# Task objective
Duplicate the lines in the entries below, from the line containing "Task: Click the quoted user's small avatar" through the line containing "Action: [869, 39]", inclusive, without changing anything.

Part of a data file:

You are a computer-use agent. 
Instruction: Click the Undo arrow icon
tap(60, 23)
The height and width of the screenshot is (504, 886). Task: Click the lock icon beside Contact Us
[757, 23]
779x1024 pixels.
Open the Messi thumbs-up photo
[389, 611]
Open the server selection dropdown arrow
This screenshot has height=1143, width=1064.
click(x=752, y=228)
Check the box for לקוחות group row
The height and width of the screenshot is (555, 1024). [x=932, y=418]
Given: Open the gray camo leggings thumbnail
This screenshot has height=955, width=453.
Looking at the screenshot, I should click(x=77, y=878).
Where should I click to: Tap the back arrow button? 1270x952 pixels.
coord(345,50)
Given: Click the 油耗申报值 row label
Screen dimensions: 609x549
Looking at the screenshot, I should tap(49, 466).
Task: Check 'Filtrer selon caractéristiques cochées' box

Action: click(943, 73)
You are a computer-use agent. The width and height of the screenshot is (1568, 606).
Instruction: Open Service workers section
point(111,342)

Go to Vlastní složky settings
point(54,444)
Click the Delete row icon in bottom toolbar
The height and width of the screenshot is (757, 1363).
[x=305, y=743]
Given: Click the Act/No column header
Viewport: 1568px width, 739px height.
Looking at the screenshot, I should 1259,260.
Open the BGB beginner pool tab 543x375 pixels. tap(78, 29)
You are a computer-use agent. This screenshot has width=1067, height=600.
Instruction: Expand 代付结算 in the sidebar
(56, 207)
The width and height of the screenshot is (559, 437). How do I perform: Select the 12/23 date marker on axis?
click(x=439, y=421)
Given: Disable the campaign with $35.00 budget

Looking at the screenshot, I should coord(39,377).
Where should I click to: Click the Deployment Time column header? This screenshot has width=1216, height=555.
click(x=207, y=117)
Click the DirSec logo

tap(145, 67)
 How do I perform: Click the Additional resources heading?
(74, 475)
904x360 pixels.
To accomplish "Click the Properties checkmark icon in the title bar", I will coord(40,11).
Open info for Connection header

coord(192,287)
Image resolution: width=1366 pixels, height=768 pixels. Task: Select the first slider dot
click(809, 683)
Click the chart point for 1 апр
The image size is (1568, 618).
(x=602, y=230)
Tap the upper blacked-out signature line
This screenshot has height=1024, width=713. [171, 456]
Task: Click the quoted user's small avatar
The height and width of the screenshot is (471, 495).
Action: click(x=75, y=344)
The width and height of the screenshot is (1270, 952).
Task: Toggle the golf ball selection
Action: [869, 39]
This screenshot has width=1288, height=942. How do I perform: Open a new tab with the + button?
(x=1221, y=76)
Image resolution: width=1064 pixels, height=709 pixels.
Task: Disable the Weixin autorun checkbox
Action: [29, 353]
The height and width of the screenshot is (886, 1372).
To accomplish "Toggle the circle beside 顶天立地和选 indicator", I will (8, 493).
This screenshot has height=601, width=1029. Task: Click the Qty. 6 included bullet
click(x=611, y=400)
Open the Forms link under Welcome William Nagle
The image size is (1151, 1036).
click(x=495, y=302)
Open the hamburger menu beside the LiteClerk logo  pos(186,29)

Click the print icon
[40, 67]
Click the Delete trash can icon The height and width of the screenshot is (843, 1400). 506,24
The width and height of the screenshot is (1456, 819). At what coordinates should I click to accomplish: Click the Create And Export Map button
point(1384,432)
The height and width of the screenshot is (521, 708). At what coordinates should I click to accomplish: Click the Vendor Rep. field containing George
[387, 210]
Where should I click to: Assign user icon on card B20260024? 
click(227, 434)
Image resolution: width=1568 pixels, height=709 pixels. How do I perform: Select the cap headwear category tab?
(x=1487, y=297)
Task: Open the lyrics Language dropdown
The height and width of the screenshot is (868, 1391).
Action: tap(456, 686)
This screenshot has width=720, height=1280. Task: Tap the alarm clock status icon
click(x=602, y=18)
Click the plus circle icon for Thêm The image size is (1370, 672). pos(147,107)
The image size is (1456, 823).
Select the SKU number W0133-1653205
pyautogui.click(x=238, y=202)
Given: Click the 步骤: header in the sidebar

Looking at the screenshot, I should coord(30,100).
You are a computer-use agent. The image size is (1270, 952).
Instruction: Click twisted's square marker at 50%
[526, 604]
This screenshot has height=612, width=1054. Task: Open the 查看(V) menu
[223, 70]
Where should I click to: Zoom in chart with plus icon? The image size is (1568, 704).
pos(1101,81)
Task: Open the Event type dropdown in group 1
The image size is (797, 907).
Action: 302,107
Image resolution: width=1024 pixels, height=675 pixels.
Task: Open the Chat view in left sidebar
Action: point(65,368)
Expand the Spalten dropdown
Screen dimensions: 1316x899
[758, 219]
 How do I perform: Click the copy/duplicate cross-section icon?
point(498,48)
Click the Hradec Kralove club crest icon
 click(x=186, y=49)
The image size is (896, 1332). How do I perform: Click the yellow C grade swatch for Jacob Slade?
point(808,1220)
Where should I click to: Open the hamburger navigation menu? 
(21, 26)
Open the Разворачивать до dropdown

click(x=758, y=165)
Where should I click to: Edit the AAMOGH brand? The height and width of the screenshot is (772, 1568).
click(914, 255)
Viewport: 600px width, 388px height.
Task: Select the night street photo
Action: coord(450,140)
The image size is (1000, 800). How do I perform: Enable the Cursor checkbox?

# Result of this exercise
Task: Click the quoted user's small avatar
The height and width of the screenshot is (471, 495).
Action: click(x=75, y=344)
The width and height of the screenshot is (1270, 952).
Task: Toggle the golf ball selection
Action: [869, 39]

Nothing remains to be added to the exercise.